GIVEN INSTRUCTION A =
Copy the passage of the article on Trump's plane crash press conference from "Slate, Alexander Sammon, 30" to "a quarter century.", word for word.
GIVEN INSTRUCTION B =
Write the next part of the article on Trump's plane crash press conference, starting after its final sentence.

QUOTED TEXT =
Slate, Alexander Sammon, 30 Jan 2025: Trump’s Plane Crash Press Conference Was Unbelievably Vile, Even for Him
On Wednesday night, an American Airlines regional jet collided with an Army Black Hawk helicopter over D.C., en route to DCA airport. More than 60 people are feared dead in the crash, including passengers, crew, and service members aboard the helicopter, which would make it the deadliest aviation disaster in the United States in a quarter century.
It marks the first major crisis of the nascent Trump presidency, and one with particularly bad optics for the president. In his war with the administrative state and in his determination to gore federal spending, Trump had already fired the heads of the Transportation Security Administration and the Coast Guard and gutted a key aviation safety advisory committee, all just 10 days before the crash. As the Daily Beast reported, Federal Aviation Administration head Michael Whitaker stepped down on Jan. 20, after Elon Musk, the spear tip of Trump’s “cost cutting” spree, demanded that he quit.

DATASET EXCERPT =
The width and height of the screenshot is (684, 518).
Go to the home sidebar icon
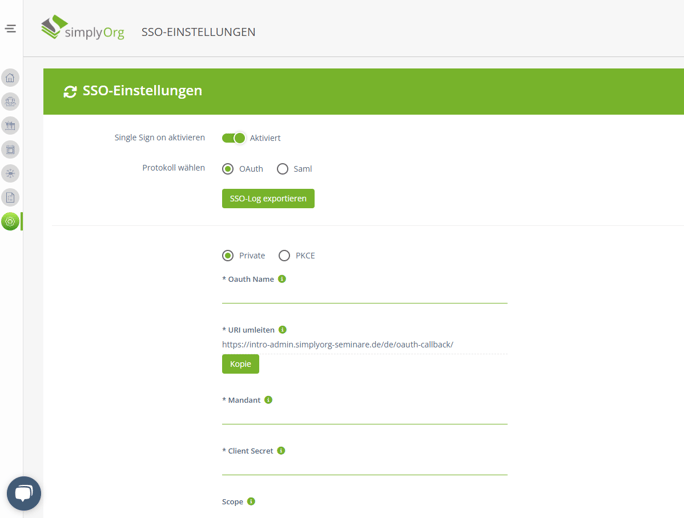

EXERCISE RESULT A =
Slate, Alexander Sammon, 30 Jan 2025: Trump’s Plane Crash Press Conference Was Unbelievably Vile, Even for Him
On Wednesday night, an American Airlines regional jet collided with an Army Black Hawk helicopter over D.C., en route to DCA airport. More than 60 people are feared dead in the crash, including passengers, crew, and service members aboard the helicopter, which would make it the deadliest aviation disaster in the United States in a quarter century.

EXERCISE RESULT B =
These last items immediately suggest a counter-narrative. The head of the FAA resigned/was fired at Musk’s behest; staffing was low; there was one guy doing two jobs when the crash occurred. Continuing:
Not surprisingly, Trump entered Thursday’s presser, his first public comments on the crash, raring to blame it on his enemies, real and imagined. Getting out in front of those facts, Trump called for a moment of silence, and then immediately began to assail Democrats, before essentially concluding that diverse hiring initiatives (“DEI”) were the real culprit to blame for this tragedy.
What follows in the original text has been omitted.